The controversial R60m contract awarded to Seabury has not only been condemned by SAA’s largest union, the South African Cabin Crew Association (SACCA), it has also earned the wrath of the Decolonisation Foundation which has since written a letter to President Jacob Zuma requesting him to set up a judicial commission of inquiry into SAA. In its letter the foundation said: “It has come to our attention that SAA has recently entered into certain unholy debt restructuring agreements with the South African banks, where the banks dictated to SAA that it must appoint Seabury as its chief restructuring company.

“We find it very strange that the banks would even recommend Seabury, the same company that caused harm to SAA around 2007/8 where its then failed restructuring process saw many SAA employees losing their jobs and outsourcing taking place.” The foundation said in its letter that for jobs to be saved at SAA, “urgent government intervention is needed, including a judicial inquiry or a parliamentary inquiry similar to that of the SABC”.

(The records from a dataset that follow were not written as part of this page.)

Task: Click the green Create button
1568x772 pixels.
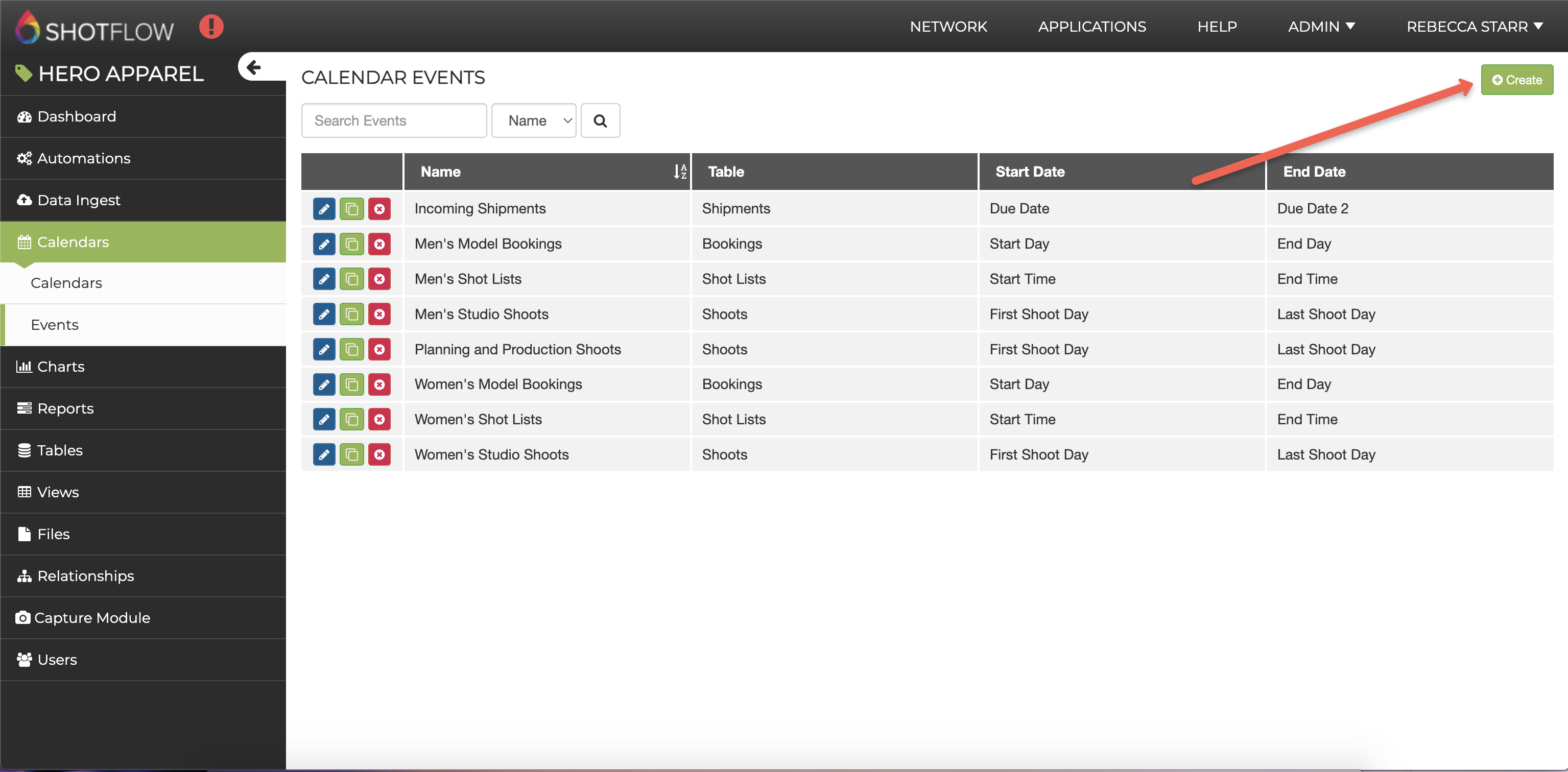Action: (1516, 80)
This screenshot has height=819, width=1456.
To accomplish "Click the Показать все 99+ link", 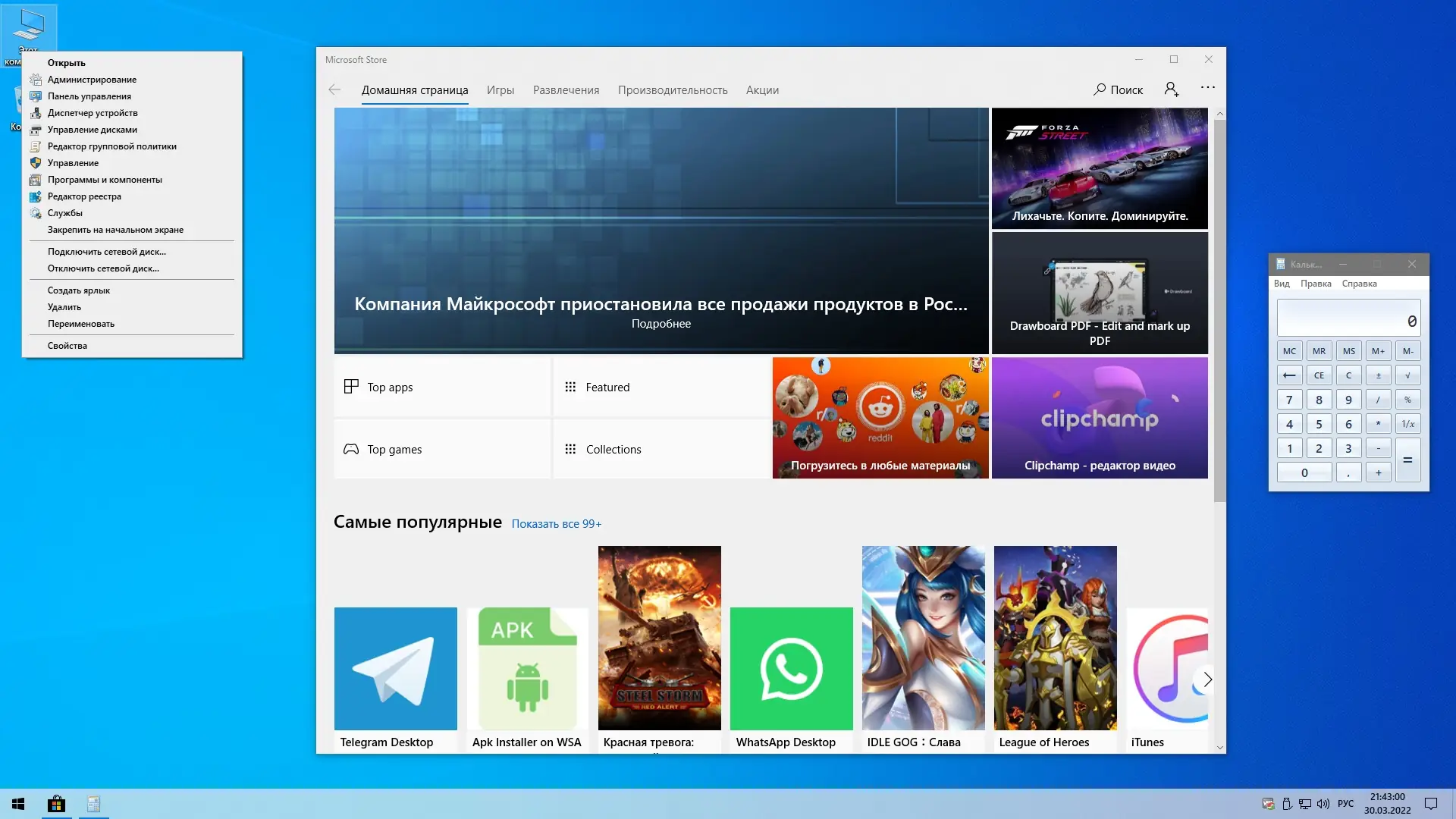I will (556, 524).
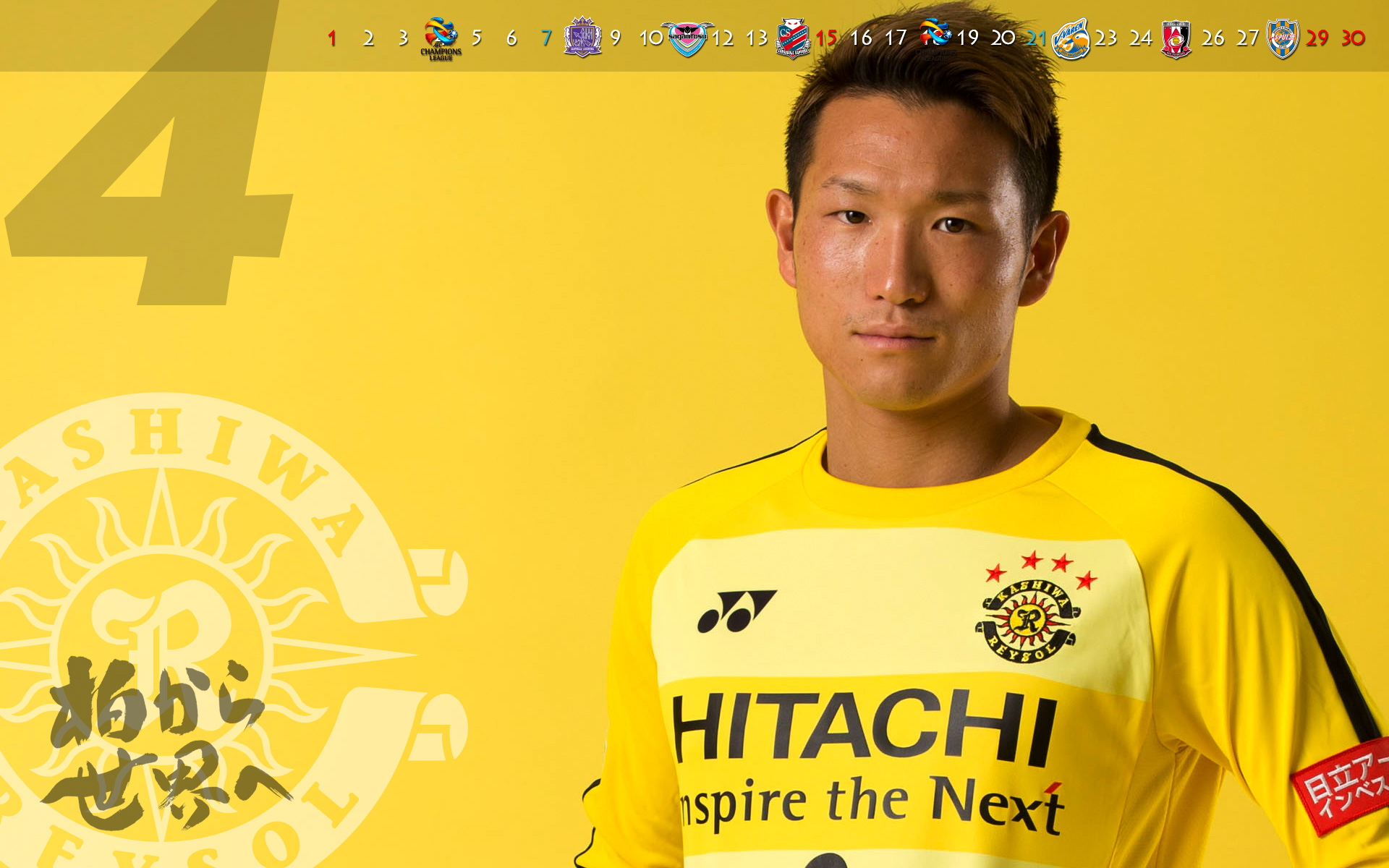Viewport: 1389px width, 868px height.
Task: Click the red calendar date 15
Action: tap(826, 38)
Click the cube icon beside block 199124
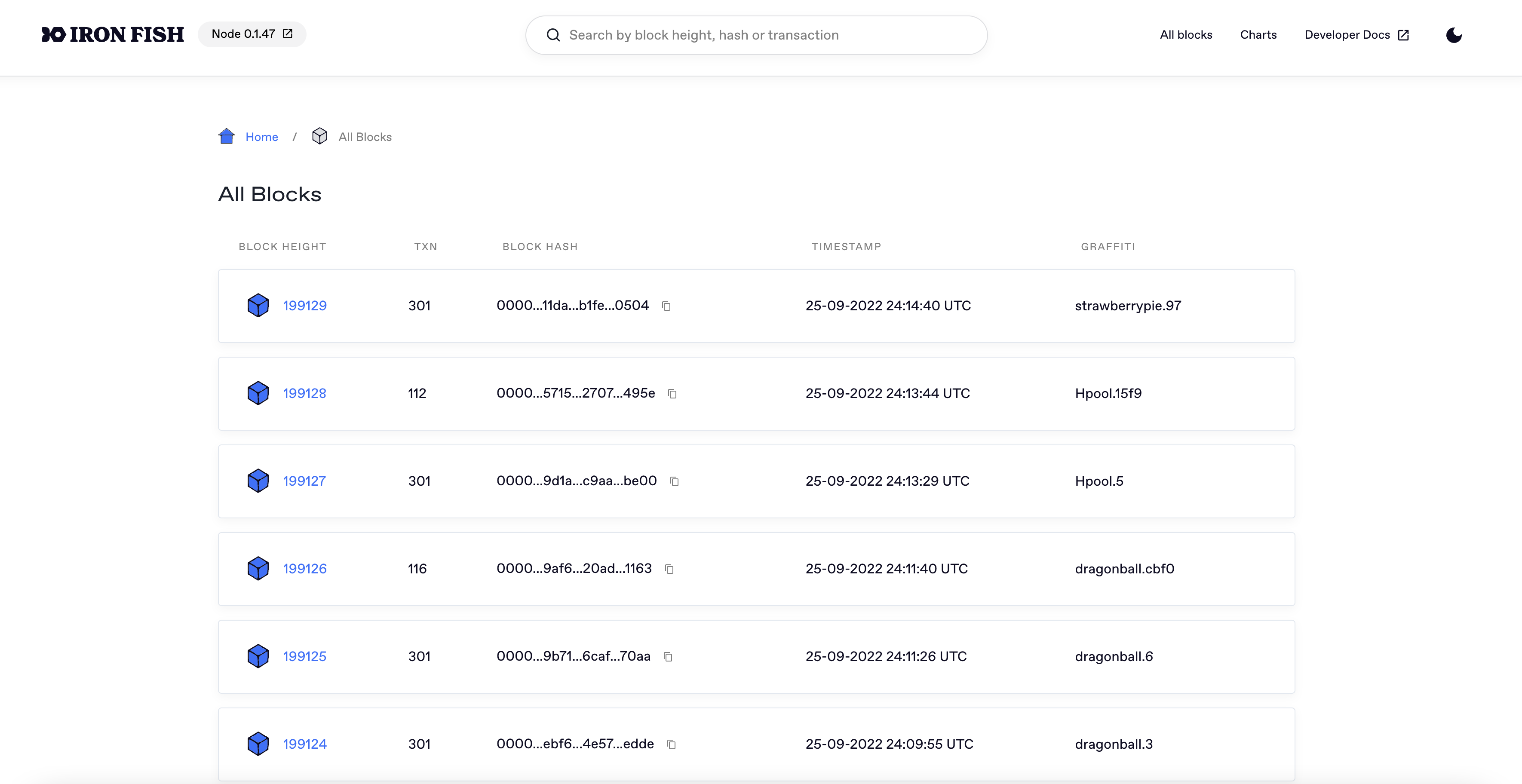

Contacted for a comment, Myeni referred Weekly Xposé to SAA spokesman Tlali Tlali who said the appointment of Seabury, which has been contracted till June 2017 was above board. “The appointment Seabury consultants followed a multiple source bidding process, which is provided for in our Global Supply Management Policy (GSM Policy). Out of six potential bidders which included local bidders, to whom the tender was issued, and a thorough evaluation process undertaken, Seabury Corporate Advisors emerged as a preferred bidder and was appointed in line with the delegated approval authority.”

Asked whether the appointment was endorsed by the board, Tlali said: “SAA Board approved the appointment and there is a board resolution to this effect.” Asked if there was sufficient consultation with all stakeholder prior to the contract being awarded Tlali said: “We have developed and have already begun implementing a fully-fledged stakeholder engagement plan in relation to our business realignment initiative to which Seabury is working closely with the Board and management. The roll out of the plan involves sessions with all internal stakeholders including staff across various disciplines and labour unions. Meetings have already been convened and SACCA representatives were in attendance.”

Added Tlali: “Outside this process, there are regular meetings management and labour unions have to attend to any matters of mutual interest or that impact on any stakeholders. We are satisfied that there are mechanisms in place that enable dialogue on matters of concern. We are aware that we will not be able to satisfy all our stakeholders at all times but that is not the reason to be despondent.”

Tlali concluded: “We regard SACCA as one of the key internal stakeholders and we are optimistic that we will find one another on any issues they feel we need to resolve. We have not been favoured with any reasons by SACCA on what the basis for their unhappiness is concerning the appointment of Seabury.”